“Era entonces uso, tal y como todavía hoy se suele hacer, que las mujeres parientes y vecinas se reuniesen en casa del muerto, y allí llorasen con las que le eran más próximas; y, por otra parte, los vecinos y otros ciudadanos se reunían ante la casa del muerto con sus próximos, y el clero asistía según la condición del difunto, y sobre las espaldas de sus compañeros, con pompa funeral de cera y cantos, era portado hasta la iglesia por él escogida antes de morir. Estas cosas, tras empezar a extenderse la ferocidad de la peste, casi cesaron del todo (…). Había bastantes que traspasaban esta vida sin testimonio”.
Giovanni Boccaccio, Decamerón

In Memoriam, Marjorie (1946-2020)
La muerte casi siempre nos sorprende desprevenidas. Aunque sea fruto de una larga enfermedad, la incredulidad de ver desaparecer a un ser amado es más fuerte que la evidencia racional de lo inevitable. La esperanza, dicen, la fe, la mínima posibilidad de que se produzca un vuelco en el último segundo, como en un mal guion que no nos quiere estropear la noche, es lo último que se pierde. En la vida real, nunca se produce, claro. Cuando algo pinta mal, casi seguro que acaba como tememos.
Los duelos son espantosos, largos, tediosos, agonizantes. Hay subconscientes que, en vez de agarrarse a ese torpe cambio de guion, empiezan el proceso mental de asumir una muerte antes de que esta se produzca.
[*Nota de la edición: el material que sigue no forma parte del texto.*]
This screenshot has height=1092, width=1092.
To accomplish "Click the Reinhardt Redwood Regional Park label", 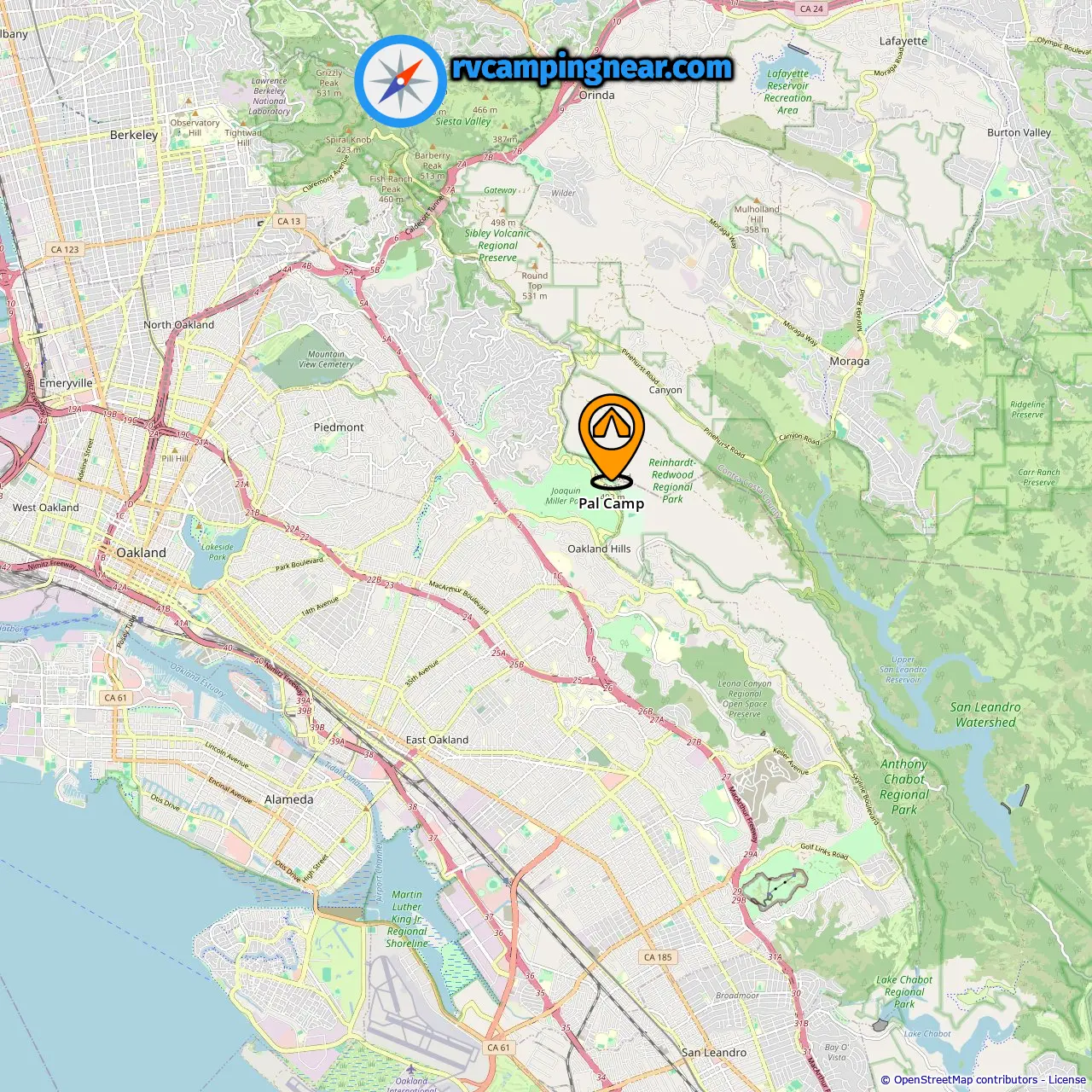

No es ponerse en lo peor, es ganar tiempo. Es hacerse a la idea de algo que sabes que va a pasar.
Obviamente, hay una circunstancia en la que no podemos hacerlo aunque quisiéramos: cuando la muerte es repentina. Un accidente, un ataque al corazón, un suicidio. Entonces, la nada. Solo un puñetazo intensísimo en el estómago que no te deja respirar durante meses. Hasta que lo superas y un día notas que puedes respirar un poco mejor. Nunca llegas a respirar igual, pero la mejoría es constante hasta quedarse como una diminuta punzada interior, eterna, doliente, pero que te permite la bendición de la alegría (la felicidad es otro tema, acaso inverosímil).
Y hay un tercer duelo. No lo sabíamos – al menos la minoría privilegiada occidental- pero un microscópico virus nos lo ha revelado de golpe, sin previo aviso: no poder acompañar al ser amado en su agonía, aunque esté boqueando por una neumonía bilateral a treinta metros de tu casa. En lo que llevamos de pandemia, casi 20.000 personas habrán muerto así solo en España. Cada día. Solos y solas. Con la compañía impagable de ese personal sanitario que se está dejando la piel cada minuto. Pero, al fin, son desconocidos. Los tuyos, no están. Posiblemente nunca habías imaginado un final así, propio de apocalipsis de otros tiempos. Pues aquí lo tenemos.
Tampoco puede haber velatorios cuando lo inevitable se consuma. Así que el micro enemigo nos roba también el rito, la liturgia, el proceso con el que iniciar el duelo para poder, algún día, sobrellevar la pérdida. Sin despedida, sin compartir el abrazo apenado, sin llorar con la tribu.
No es sorprendente, pues, la cantidad de mensajes en las redes sociales que estos días lanzan desconocidos. Como el mensaje en una botella, no les importa a quién llegue, quién lo lea. La cuestión no es el mensaje ni el receptor. La necesidad está en decirlo, en compartirlo, gritar a los cuatro vientos tu pena porque si no revientas. Estos mensajes que describen en 280 caracteres la pérdida confinada de un ser amado activan como un relámpago miles de comentarios y retuits entre personas que no se conocen de nada. No importa: entiendes el dolor, la frustración que te impulsa a compartir algo tan íntimo como la muerte con millones de desconocidos.
Así que mientras unos pocos se pelean envueltos en alguna de las banderas que nos embrutecen o miran hacia otro lado con la superioridad del privilegiado (hundiendo de paso la poca reputación que le quedaba a un bonito proyecto como el europeo), la mayoría estamos en nuestras islas, más interconectados que nunca, pero atenazados por la incertidumbre y el miedo. Desde esas islas lanzamos nuestras botellas. A la tribu, ahora ya, global.